* _INFORMATION SHOWN_
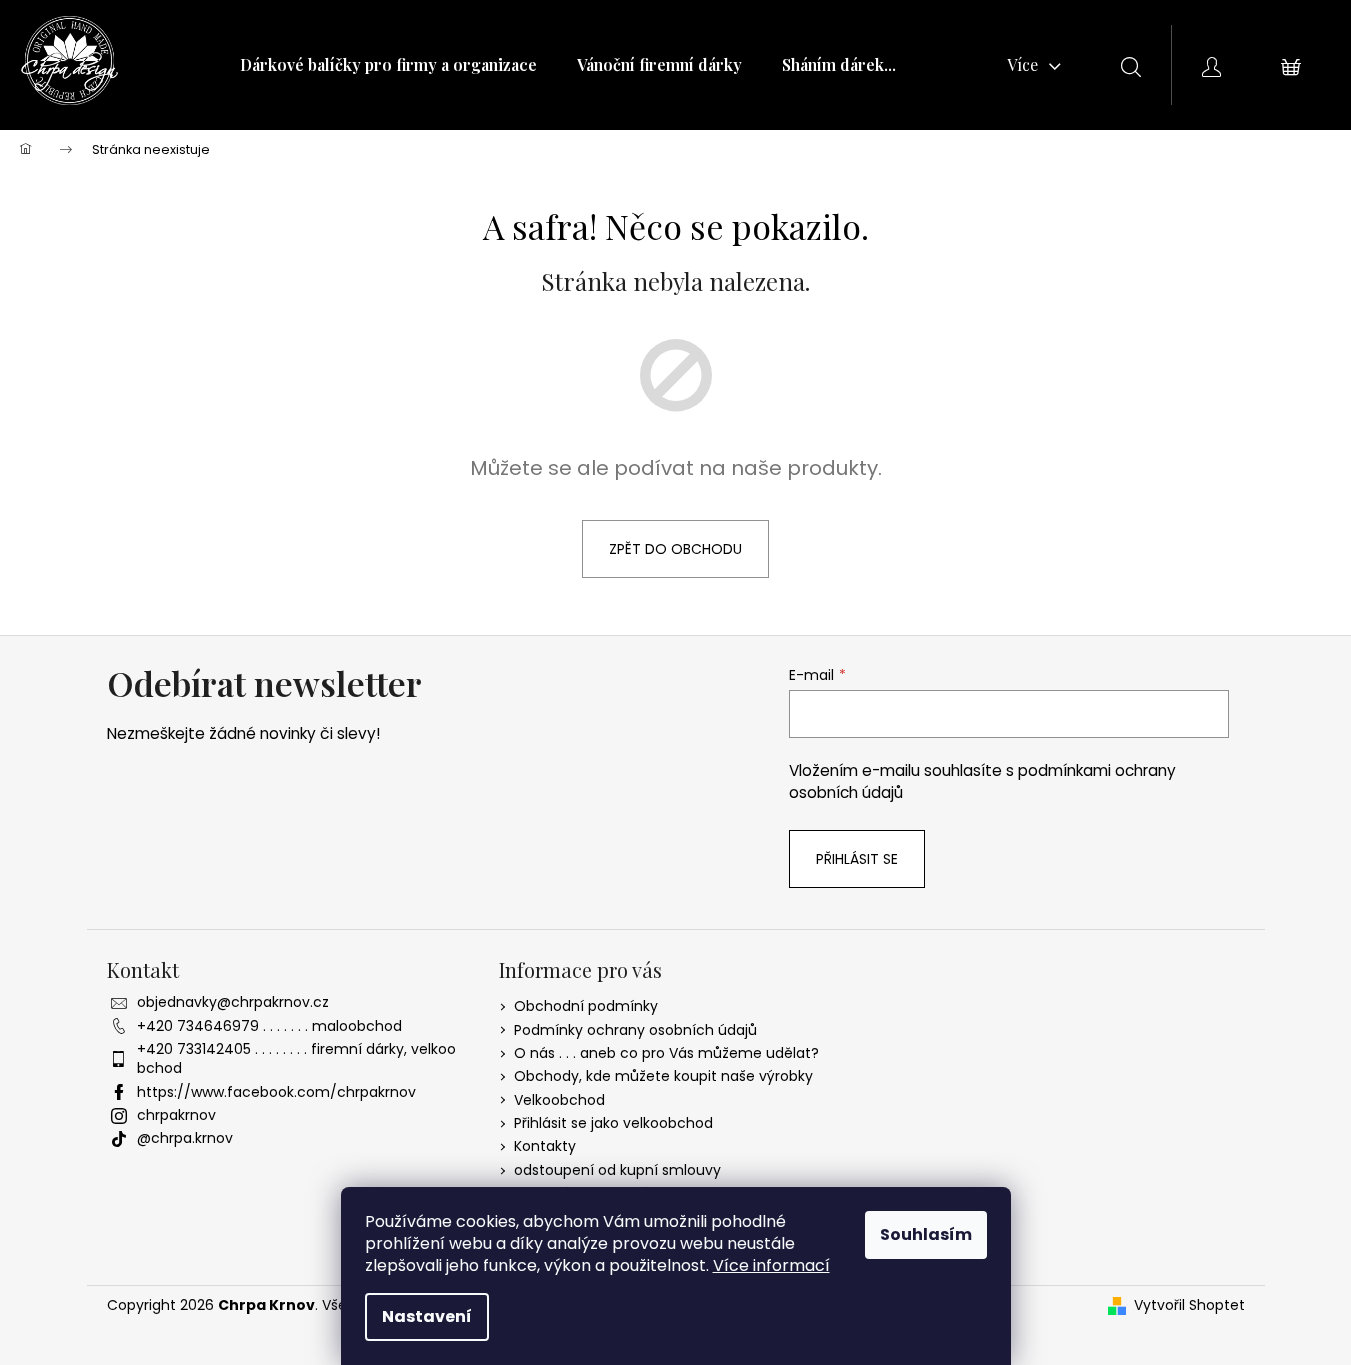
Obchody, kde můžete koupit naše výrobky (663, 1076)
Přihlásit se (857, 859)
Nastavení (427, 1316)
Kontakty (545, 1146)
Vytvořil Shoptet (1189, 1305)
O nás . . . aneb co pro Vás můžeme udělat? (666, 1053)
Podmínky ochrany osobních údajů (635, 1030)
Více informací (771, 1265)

* _YOUR TASK_
Produce an exact transcription of the lines from the one containing "Přihlásit se (857, 859)" through the end of the records, both included, and no other lines.

* _OUTPUT OF THE TASK_
Přihlásit se (857, 859)
Nastavení (427, 1316)
Kontakty (545, 1146)
Vytvořil Shoptet (1189, 1305)
O nás . . . aneb co pro Vás můžeme udělat? (666, 1053)
Podmínky ochrany osobních údajů (635, 1030)
Více informací (771, 1265)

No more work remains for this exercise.